|
National News & Information > Features October 2007
At the end are the rainbows by Hugh Creasy
There was a time, it seems long ago, that I welcomed the wind’s fierce challenge. To stand, legs braced to its power, and watch the scud of cumulus through a filter of flying leaves and scattering mist excited the senses.
It was a challenge to cast a fly, to retain balance and keep my glasses free of water spray. But the challenge has become eternal, and I’m sick of it.
Endless fronts march across southern seas, dumping rain and sleet as they cross our coasts, before heading into the Pacific in a great loop, picking up more water and more wind to bring it all crashing down on us from the northwest.
It seems never-ending – the garden is blasted, spring blossoms either dessicated by drying northerlies or turned to slush by freezing wet southerlies that carry with them a humidity in the 80s. The wind-chill factor is horrendous. The rivers rise and fall, often unfishable and never reliable.
The price of fuel makes it expensive to travel to a river only to find it running thick with sediment, even in the upper reaches. It is the curse of El Nino, and it shortens tempers and leads to crimes of violence.
But there is a place where a river flows through an angled gorge, negotiable by foot if you don’t mind wet boots and a fair climb, surrounded by tall beech forest for most of the river’s run till the last few kilometres to its source high up in the mountains. The forest floor is thick with Hypnodendron mosses and patches of filmy fern on old logs of long-lived trees seeded here hundreds of years ago. State Highway 7 runs within tramping distance of the Nina, the Hope and the Boyle rivers. It sticks in my mind as a refuge from howling gales and rain, blown horizontal, that pursued us across the Canterbury Plains and up into the foothills of the Southern Alps.
It was the time of the last El Nino and from the rain-swollen rivers of the plains, silt-laden and unfishable, we came upon these mountain streams still running clear, though the wind sent spray blasting from pools and riffles.

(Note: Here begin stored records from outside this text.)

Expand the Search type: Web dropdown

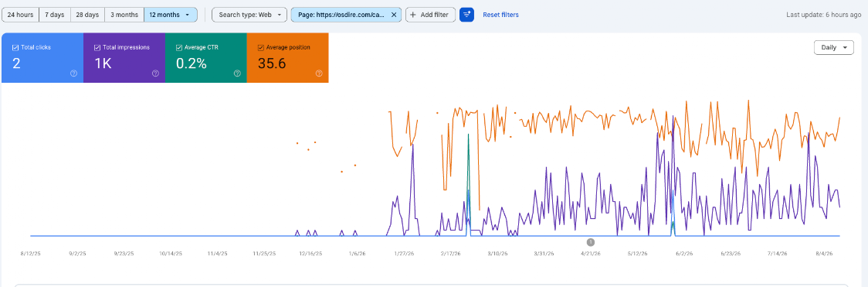pyautogui.click(x=249, y=15)
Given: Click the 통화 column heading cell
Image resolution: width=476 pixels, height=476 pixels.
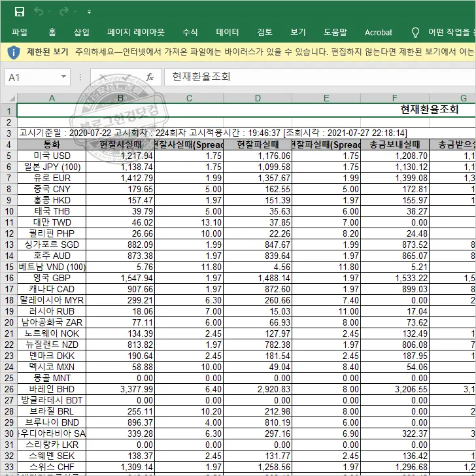Looking at the screenshot, I should click(x=52, y=145).
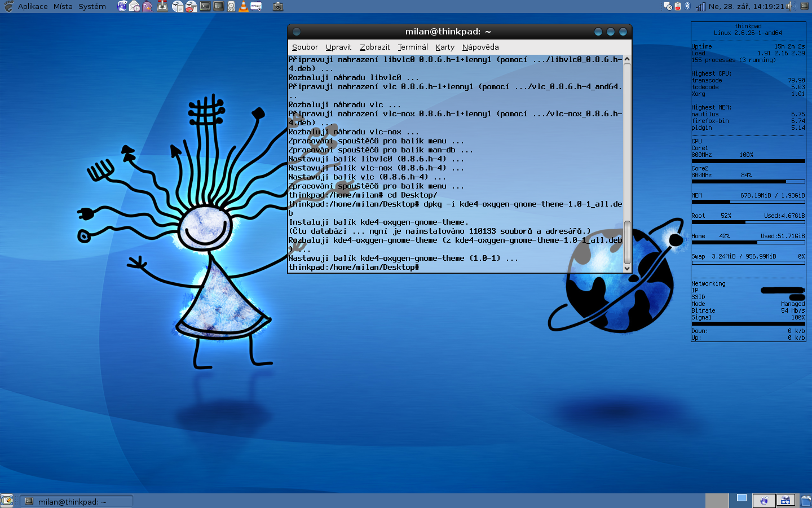This screenshot has width=812, height=508.
Task: Open the Evolution mail launcher
Action: pyautogui.click(x=134, y=6)
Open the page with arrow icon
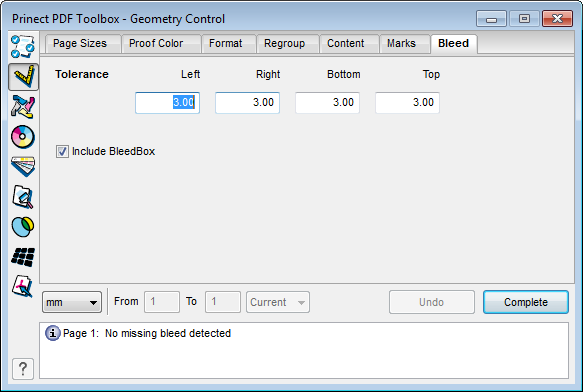Viewport: 583px width, 392px height. [x=23, y=286]
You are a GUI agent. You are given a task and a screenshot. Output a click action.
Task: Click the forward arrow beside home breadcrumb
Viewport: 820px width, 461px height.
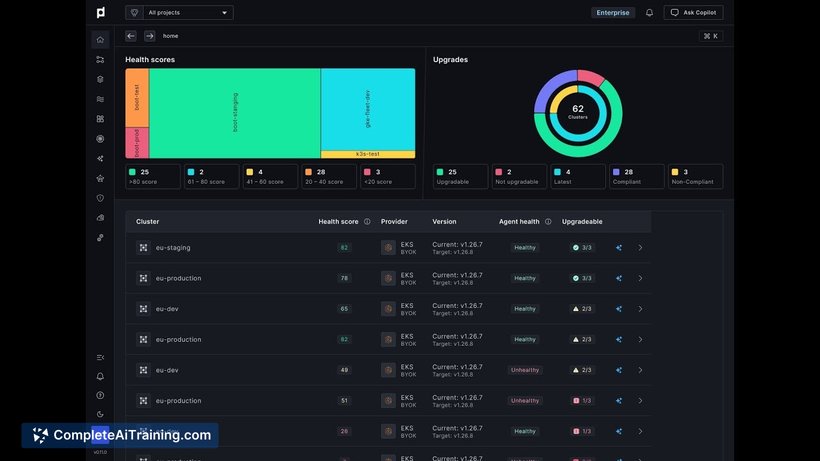[150, 36]
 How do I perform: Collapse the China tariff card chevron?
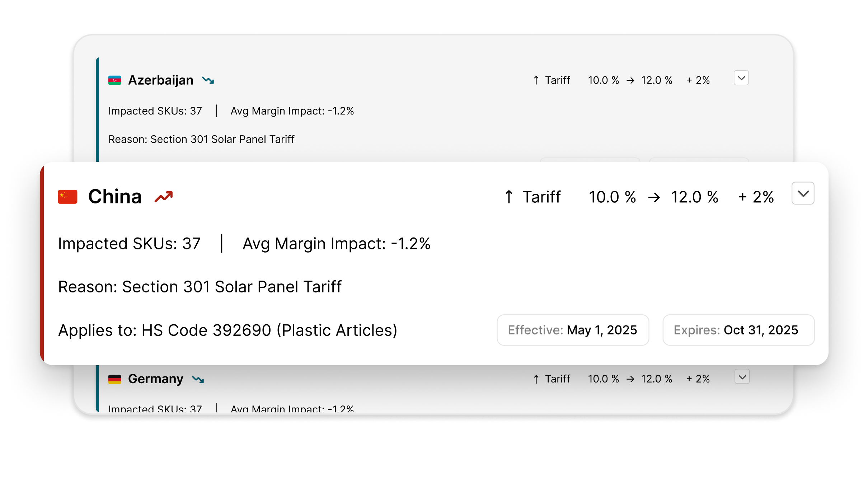point(803,193)
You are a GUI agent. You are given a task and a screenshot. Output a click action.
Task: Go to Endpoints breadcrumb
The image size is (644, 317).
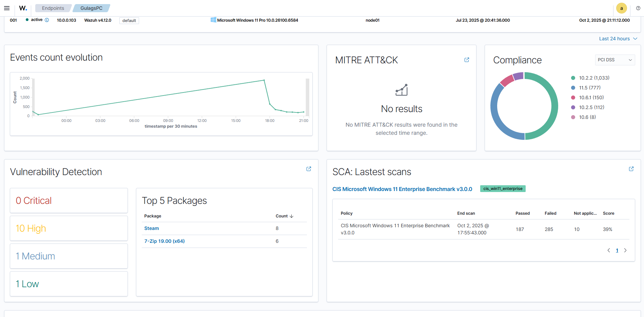[53, 8]
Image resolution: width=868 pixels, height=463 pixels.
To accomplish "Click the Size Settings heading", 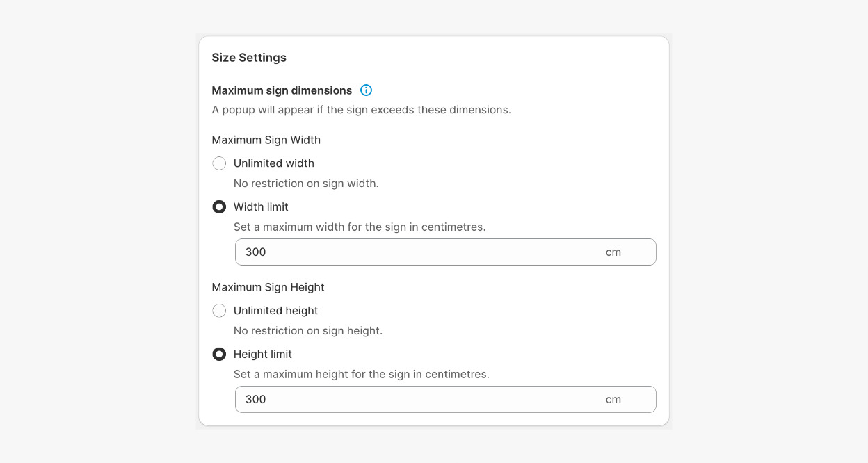I will [x=249, y=58].
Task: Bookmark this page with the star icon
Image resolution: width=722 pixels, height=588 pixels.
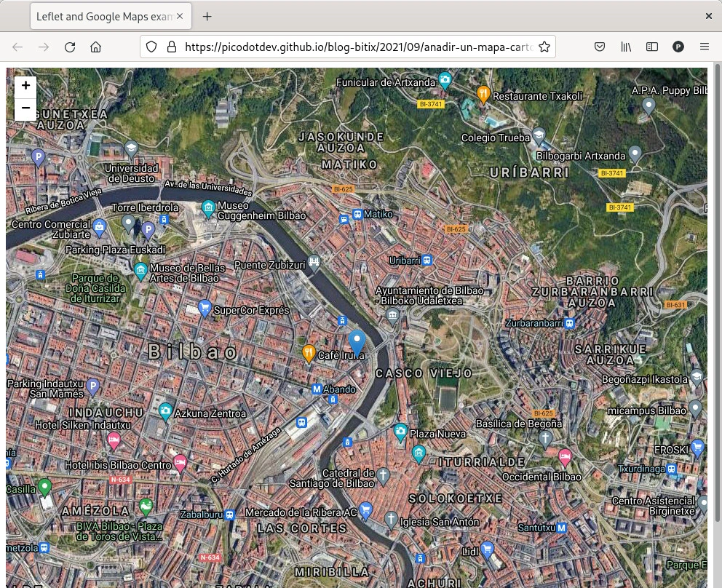Action: (x=544, y=47)
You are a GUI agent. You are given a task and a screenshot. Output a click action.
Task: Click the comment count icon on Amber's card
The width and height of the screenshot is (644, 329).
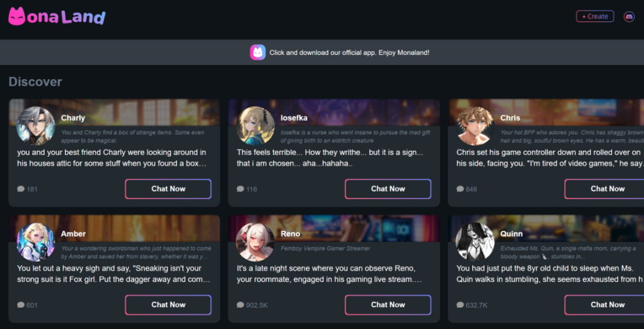click(x=21, y=305)
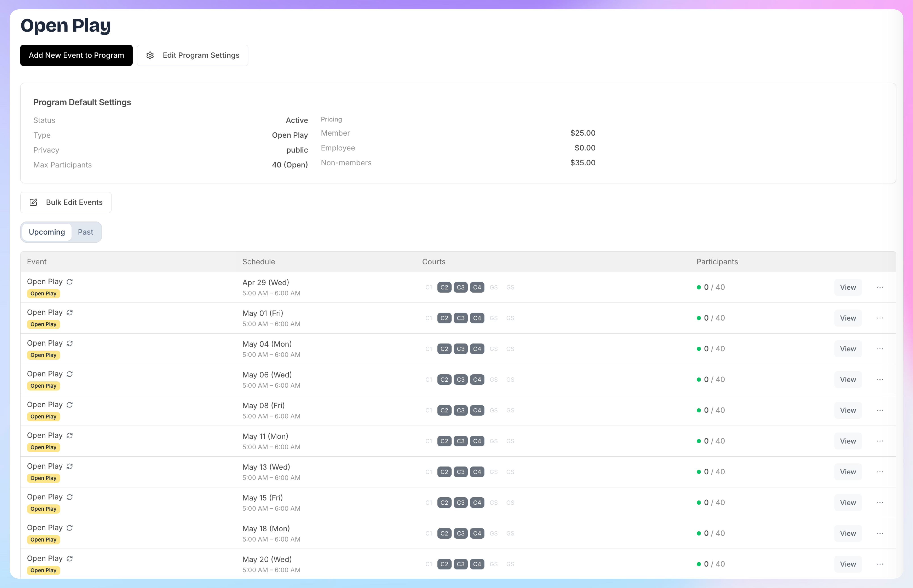Open the three-dot menu for the May 20 event
Image resolution: width=913 pixels, height=588 pixels.
(880, 564)
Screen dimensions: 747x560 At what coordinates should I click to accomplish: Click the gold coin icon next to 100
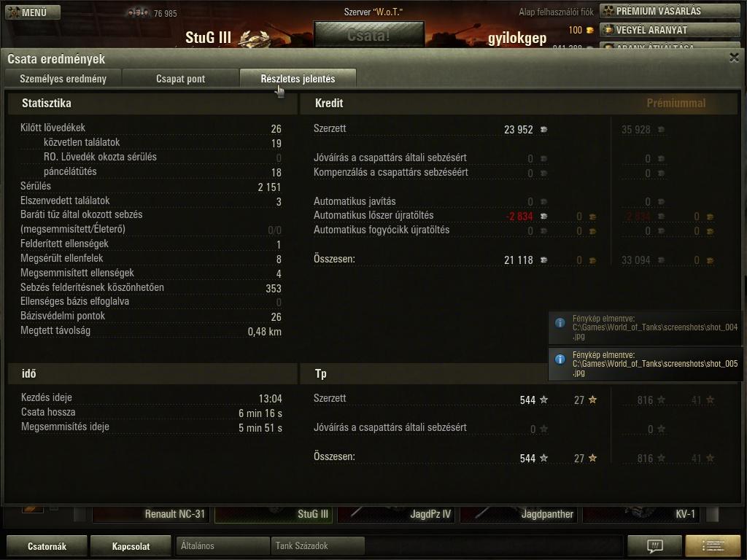pos(589,31)
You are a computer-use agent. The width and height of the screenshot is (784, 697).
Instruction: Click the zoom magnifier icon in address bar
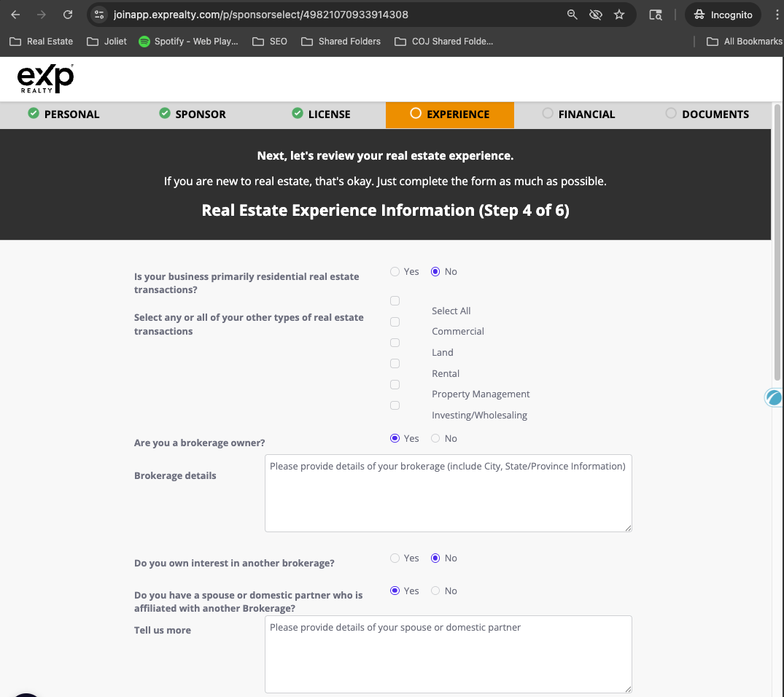(x=573, y=15)
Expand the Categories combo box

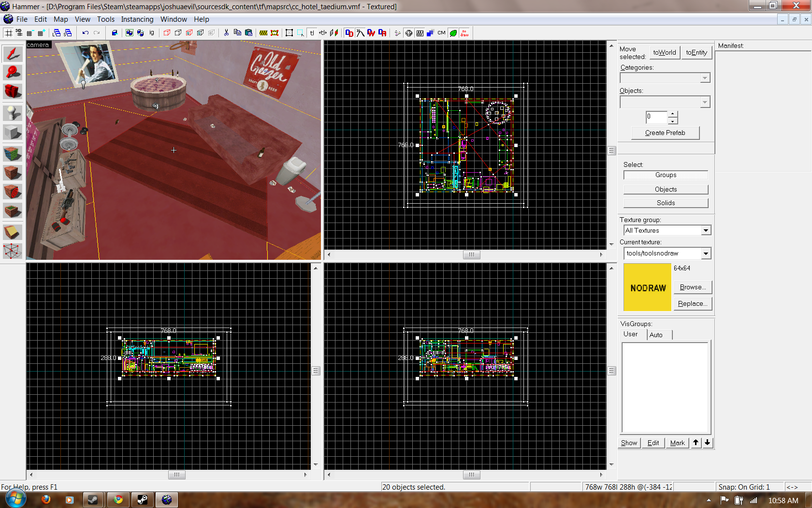point(705,78)
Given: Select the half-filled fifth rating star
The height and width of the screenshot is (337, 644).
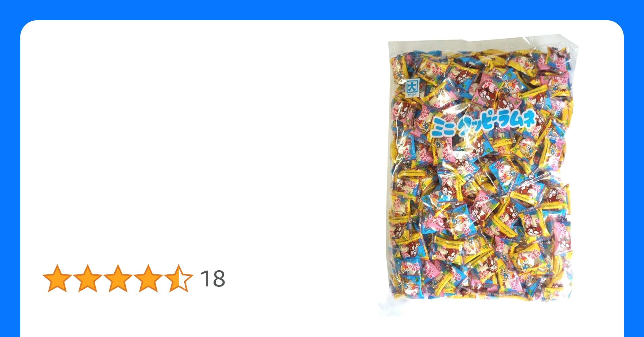Looking at the screenshot, I should click(x=179, y=278).
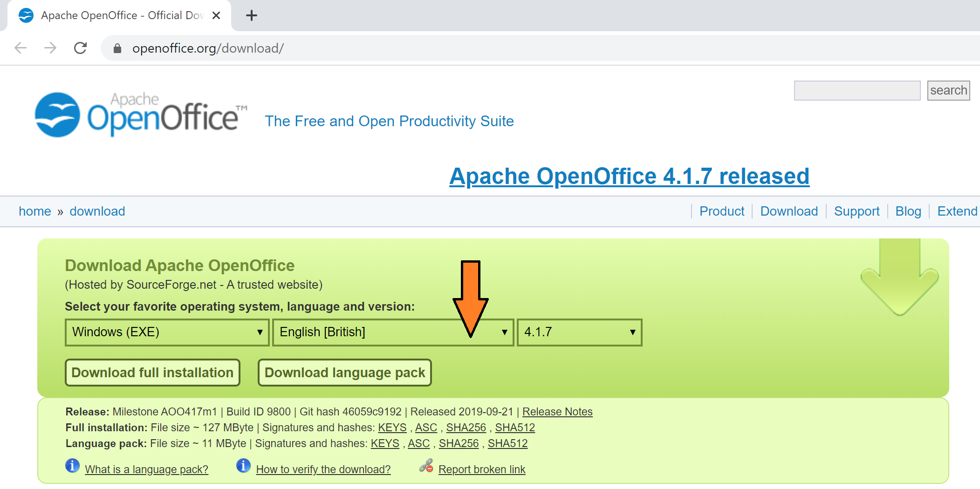Open a new browser tab
Screen dimensions: 980x489
click(x=251, y=15)
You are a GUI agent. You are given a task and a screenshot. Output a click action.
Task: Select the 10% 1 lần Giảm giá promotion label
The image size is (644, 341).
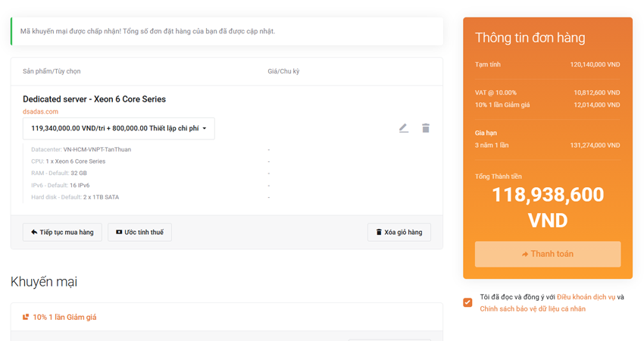click(x=64, y=318)
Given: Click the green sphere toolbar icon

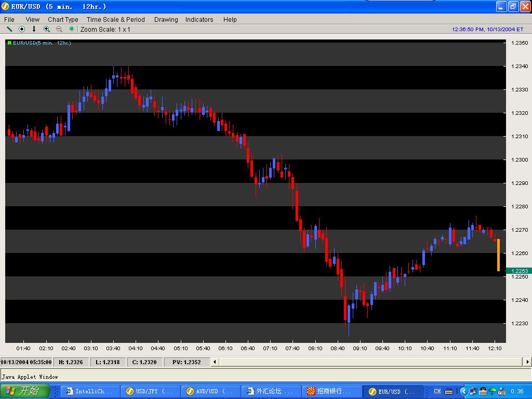Looking at the screenshot, I should (x=72, y=29).
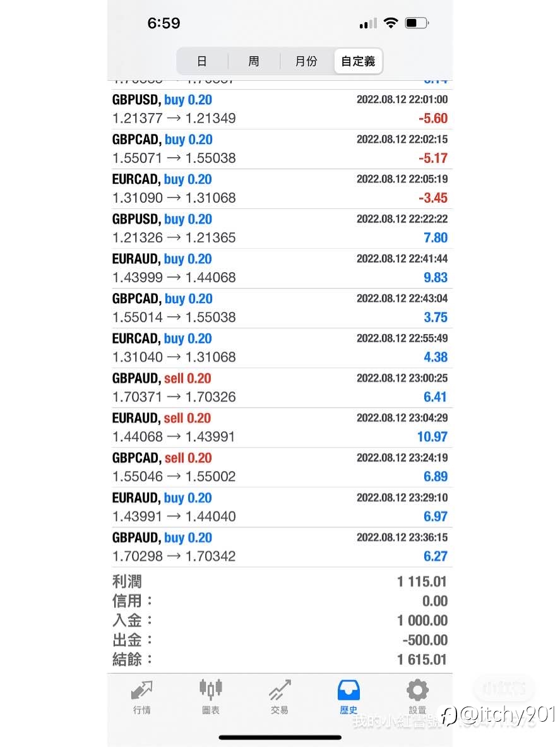Open GBPCAD sell 0.20 trade with 6.89 profit
This screenshot has width=560, height=747.
(280, 467)
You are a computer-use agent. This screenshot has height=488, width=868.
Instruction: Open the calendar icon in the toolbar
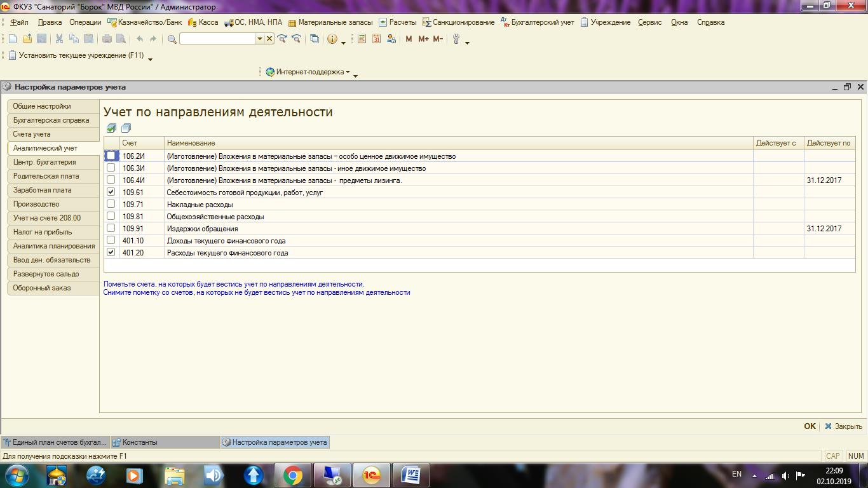(x=376, y=39)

The sun shone and we walked into the forest where the roar of the wind was subdued. It hissed through fine-leaved beech, only breaking into a full-throated roar when we broke cover into broad leaf and stunted scrub-covered knolls of rock and massive boulders. Then it was back to the forest and blessed quiet.
On the track a mother Canada goose was walking her brood of golden-downed youngsters, and she rushed them into the fern and mosses at our approach. They disappeared in the undergrowth and we heard the sound of water where the track dipped to meet the river. There was deer sign on the muddy banks and the animal tracks made easy going alongside the water. From these tracks we searched for fish in the riffles, following windows of visibility downstream in between gusts of wind. The fish were well hidden and it took an hour or so of searching before we came to the tail of a pool where a fish cast a shadow on the stony bottom and moved to take an insect, blown to the water.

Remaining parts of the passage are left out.